David Bowie’s “Blackstar” is not for everyone. It’s moving art and subjective in nature. An interesting piece of music and motion that jumps between styles deftly, recalling classic Bowie themes like the spaceman (one last time), puppetry (the dancing scarecrows), and paganism. It’s also, quite possibly, a statement of intent to go out on one’s own terms. And that’s not nothing. Think of how lucky we are that David Bowie spent the last 20 years in the way that he did. Pure expression, as opposed to the singers who become touring T-shirt cannons who fire out only reissues of their hits and standards that you can gently bop your head to. He didn’t need it. Bowie was free.

“Lazarus” (2016)

Few of us get to write that last sentence.
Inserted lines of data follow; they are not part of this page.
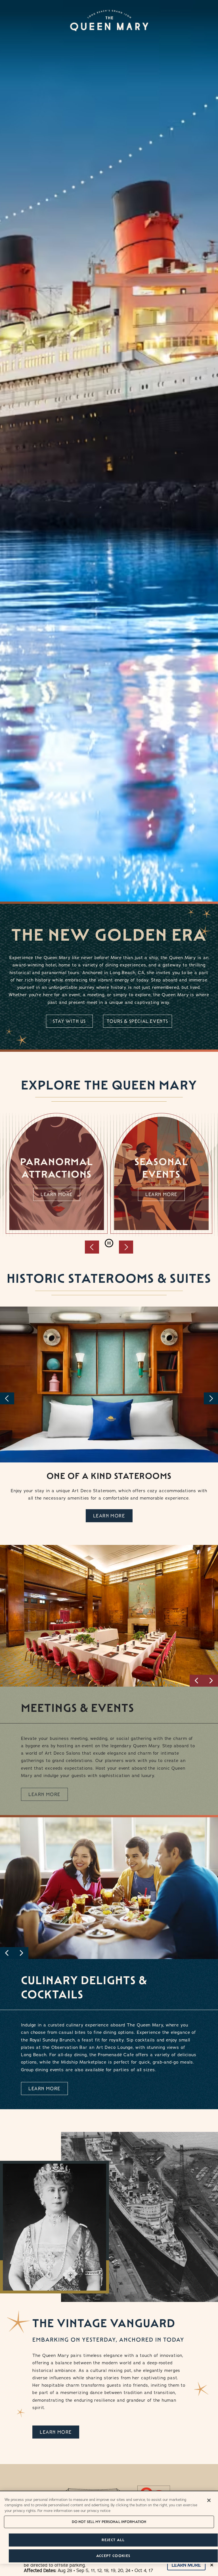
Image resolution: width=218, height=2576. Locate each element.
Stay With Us (69, 1021)
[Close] (209, 2500)
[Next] (211, 1398)
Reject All (113, 2539)
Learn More (57, 1194)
Our stories end without completion and the space is either filled in by those who knew us best or left blank; the tale thrown onto the bargain pile or the garbage.

Bowie, clearly, knew the end was coming and orchestrated a grand farewell through his art. “Lazarus” will always live in a heightened place within our minds because it seems like a dispatch from the edge of the abyss by a man about to slip off. We’ll all dissect the imagery (those big gut punches of seeing Bowie in a hospital bed and his retreat into the dark cabinet) and the lyrics while searching for hidden clues, but, ultimately, the art is what the art is. In this case, one last haunting, well-honed, and gripping song, forever open to interpretation and forever there waiting for the next person to pick it up and have a look at it.